US stocks ended with sharp losses today, with the S&P 500 suffering its biggest one-day decline since July, as Apple tumbled and the dollar rose to a four-year high.
The day’s decline was broad, with all ten primary S&P 500 sectors lower on the day and most down more than 1 percent. About 80 percent of stocks traded on both the New York Stock Exchange and Nasdaq ended lower.
The S&P has dropped for four of the past five sessions and it closed below its 50-day moving average for the first time since Aug 15. That level had previously served as support, and a protracted period underneath it could signal further losses ahead.
The losses came on the continued strength of the dollar, which rose 0.2 percent against a basket of major currencies. It is up 6.8 percent for the quarter, its biggest quarterly increase in six years.
With the day’s loss, the S&P is about 2.3 percent below a record close hit earlier this month, meaning it remains far from correction territory – defined as a 10 percent drop from a peak. The S&P hasn’t had a correction since 2012, with investors using market declines as buying opportunities, a trend that may yet hold here.
The Dow Jones industrial average fell 264.26 points, or 1.5 percent, to 16,945.80, the S&P 500 lost 32.31 points, or 1.6 percent, to 1,965.99 and the Nasdaq Composite dropped 88.47 points, or 1.94 percent, to 4,466.75.
Apple Inc suffered one of its biggest daily declines of the year, breaking under key technical levels after the tech giant withdrew an update to its new operation system, which some users complained contained numerous glitches.
The stock fell 3.8 percent to $97.87 and was the biggest weight on the S&P, comprising 2.6 points of the index’s 32.3 point drop.

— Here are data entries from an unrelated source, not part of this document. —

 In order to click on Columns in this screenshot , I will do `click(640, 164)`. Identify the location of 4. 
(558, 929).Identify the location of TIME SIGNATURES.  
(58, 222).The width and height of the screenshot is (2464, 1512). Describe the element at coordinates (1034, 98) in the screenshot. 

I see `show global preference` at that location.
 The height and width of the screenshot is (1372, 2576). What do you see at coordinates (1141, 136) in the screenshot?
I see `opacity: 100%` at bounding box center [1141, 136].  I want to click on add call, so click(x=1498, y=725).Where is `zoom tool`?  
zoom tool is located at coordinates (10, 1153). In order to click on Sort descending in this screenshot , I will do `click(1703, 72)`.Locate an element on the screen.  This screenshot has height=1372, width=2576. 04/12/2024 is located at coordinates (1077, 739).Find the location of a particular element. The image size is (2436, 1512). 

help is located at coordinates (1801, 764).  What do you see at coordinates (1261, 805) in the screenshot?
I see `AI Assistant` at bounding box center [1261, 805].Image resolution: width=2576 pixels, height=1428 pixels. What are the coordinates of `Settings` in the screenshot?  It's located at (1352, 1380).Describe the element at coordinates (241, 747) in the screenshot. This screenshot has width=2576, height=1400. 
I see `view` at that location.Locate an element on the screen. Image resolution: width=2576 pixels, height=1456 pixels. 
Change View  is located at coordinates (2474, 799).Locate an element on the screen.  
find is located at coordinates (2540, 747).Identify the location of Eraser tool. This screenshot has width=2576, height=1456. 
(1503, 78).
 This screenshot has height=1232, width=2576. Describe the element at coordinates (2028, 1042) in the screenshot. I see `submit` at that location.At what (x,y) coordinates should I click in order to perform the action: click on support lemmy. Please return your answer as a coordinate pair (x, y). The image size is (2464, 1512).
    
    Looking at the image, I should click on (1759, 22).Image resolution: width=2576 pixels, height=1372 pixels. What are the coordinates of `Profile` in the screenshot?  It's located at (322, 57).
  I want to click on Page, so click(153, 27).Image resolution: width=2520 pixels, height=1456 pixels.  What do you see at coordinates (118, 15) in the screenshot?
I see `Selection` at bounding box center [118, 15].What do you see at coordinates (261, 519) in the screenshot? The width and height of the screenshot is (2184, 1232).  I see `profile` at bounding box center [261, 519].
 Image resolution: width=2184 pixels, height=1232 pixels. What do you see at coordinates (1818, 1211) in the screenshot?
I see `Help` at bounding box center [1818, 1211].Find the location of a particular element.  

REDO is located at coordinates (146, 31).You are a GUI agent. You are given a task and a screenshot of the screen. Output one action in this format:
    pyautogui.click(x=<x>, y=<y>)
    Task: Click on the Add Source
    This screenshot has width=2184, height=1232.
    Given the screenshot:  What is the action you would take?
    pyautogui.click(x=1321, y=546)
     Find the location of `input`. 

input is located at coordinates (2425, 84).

Apple closed under its 50-day moving average for the first time since April 23, and moved on volume of almost 100 million shares, well above its 50-day average of 56.46 million.
Today’s losses were so pronounced that no S&P 500 component rose more than 1 percent on the day. The biggest gainer was Motorola Solutions Inc, which added 0.7 percent to $62.24 after it said it would reduce its pension plan liability by $4.2 billion.
Micron Technology Inc fell 3.4 percent to $30.61 after the market closed after reporting its fourth-quarter results. Nike Inc rose 4.1 percent in after-hours trading after its results.
About 6.3 billion shares traded on all US platforms, according to BATS exchange data, above the month-to-date average of about 6.02 billion.
European shares slipped to a one-month low in late trading today, tracking a sell-off in US stocks, as a stronger dollar undercut prices for industrial metals, causing mining shares to drop.
The STOXX Europe 600 Basic Resources index fell 2 percent, making the sector the biggest decliner in Europe, as the prices of key base metals fell sharply following gains by the dollar index, which measures the US currency against a basket of major currencies.
Miners Rio Tinto and BHP Billiton fell 2.4 percent and 2.9 percent respectively. Contributing to the loss was a drop in China’s steel futures to a record low. That put more pressure on prices of iron ore, which have lost about 41 percent this year.
The FTSEurofirst 300 index of top European shares ended 0.9 percent lower at 1,373.09 points. It rose to a high of 1,391.80 in early trading before falling up to 1,369.63, the lowest since late August. A weaker open at Wall Street triggered the sell-off in Europe.
Britain’s blue-chip FTSE 100 fell 1 percent. It was also affected by comments from Bank of England Governor Mark Carney, who said the bank was getting nearer to raising rates, but the exact date would depend on economic data.